Непросто вовремя остановиться, главное — не обмануть себя, не набрать украдкой кислорода в легкие, якобы для продления, обогащения творимого вопля, ибо не продление свершится, а перескок в другой вопль, в другую песню, в другую книгу.
Вот и мне кажется, что воздух моих «Записок» иссякает. И это несмотря на то, что я и тысячной доли пережитого не отразил. Стало быть — в следующий раз, с новым вздохом и с божьей помощью — не продлим, не продолжим, но — выкрикнем нечто еще более самостоятельное.
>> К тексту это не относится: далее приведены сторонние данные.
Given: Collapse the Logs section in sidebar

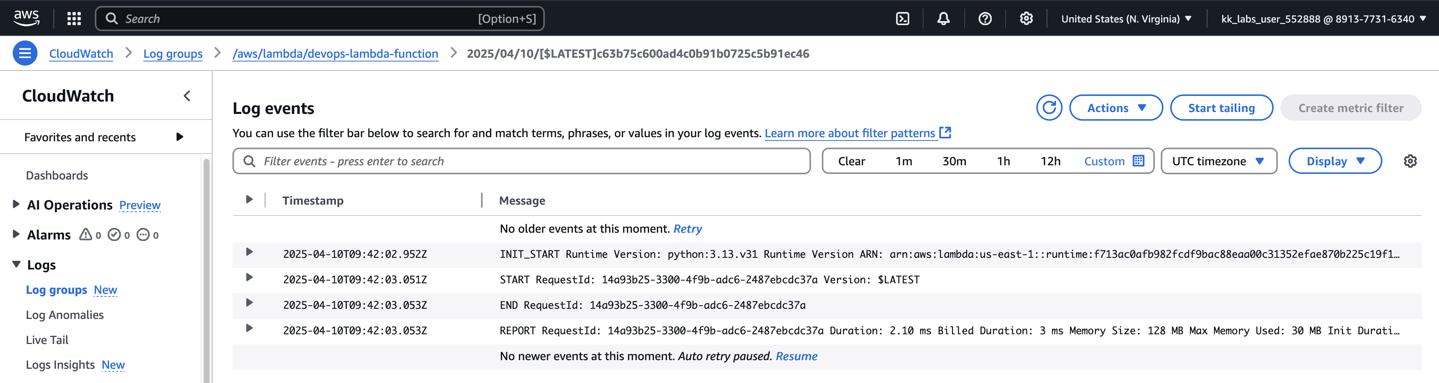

Завершая книгу, хотелось бы поговорить о главном, сверхсокровенном, однако земном. О том, что владело нами неотвязно всю жизнь, то есть — о творчестве, о литературе, поэзии — о писательстве. Поговорить, обобщая, а не рассуждая. Как на духу, как на исповеди, а не как где-нибудь в купе вагона дальнего следования или в кабинете сотрудника госбезопасности.
Религия большинства поэтов — одиночество. Культ красоты и сосущей сердце безысходности. Одиночество не может быть безобразным. И — преодолимым. Оно окрыляет, однако — не делает вас ангелом.
Уходят праздные друзья,
и начинается мой праздник.
Я, как степенная семья,
разогреваю чай на газе.
Я, как примерный семьянин,
ложусь на островок дивана…
Как хорошо, что я один!
Что чай желтеет из стакана.
Что я опять увижу сны,
и в этих снах — такая радость,
что ни любовниц, ни жены,
ни даже счастия — не надо…
1964
Вырваться из одиночества можно только — идя к Богу. Точнее — придя к Нему. А людьми, их помыслами зачастую владеет, руководит подсознательная, реже — осмысленная обида на судьбу за ее эфемерность, зряшность, итоговую личную смертность, никчемность, то есть в основе всех неприятностей человеческого происхождения лежит безверие. Одиночество — дитя безверия. Самое прелестное из его детей. Самое очаровательное. Однако не самое мудрое. И я никогда бы не решился уйти от него, отдалиться на неопределенное расстояние, если б… не возраст, понуждающий нас озираться в поисках абсолютного Смысла.
Одиночество — убежище личности, кислородная подушка, в которой вместо газа — свобода. Энное количество вдохов эликсира независимости. Тогда как политика, экономика, вообще социальная сфера деятельности — убежище для толпы, общественности, масс, короче — «общага», где нужно периодически забывать о себе, наступать на горло собственной песне, где нельзя быть поэтом, хотя и можно время от времени рифмовать Отчизну с Коммунизмом, а Любовь с Кровью.
Выкарабкиваясь периодически из обжитого, облюбованного одиночества, я принимался что-либо искренне любить, и чаще всего — Отчизну. Любовь к Богу вызрела из страха перед смертью, затем — из преклонения перед красотой жизни, и уж только затем — из любви к ближнему. И тогда я усердно рифмовал Россию с Мессией, и двух этих блоковских слов хватало, чтобы какое-то время продержаться вне одиночества, как голубой рыбке на золотом песке социальной справедливости.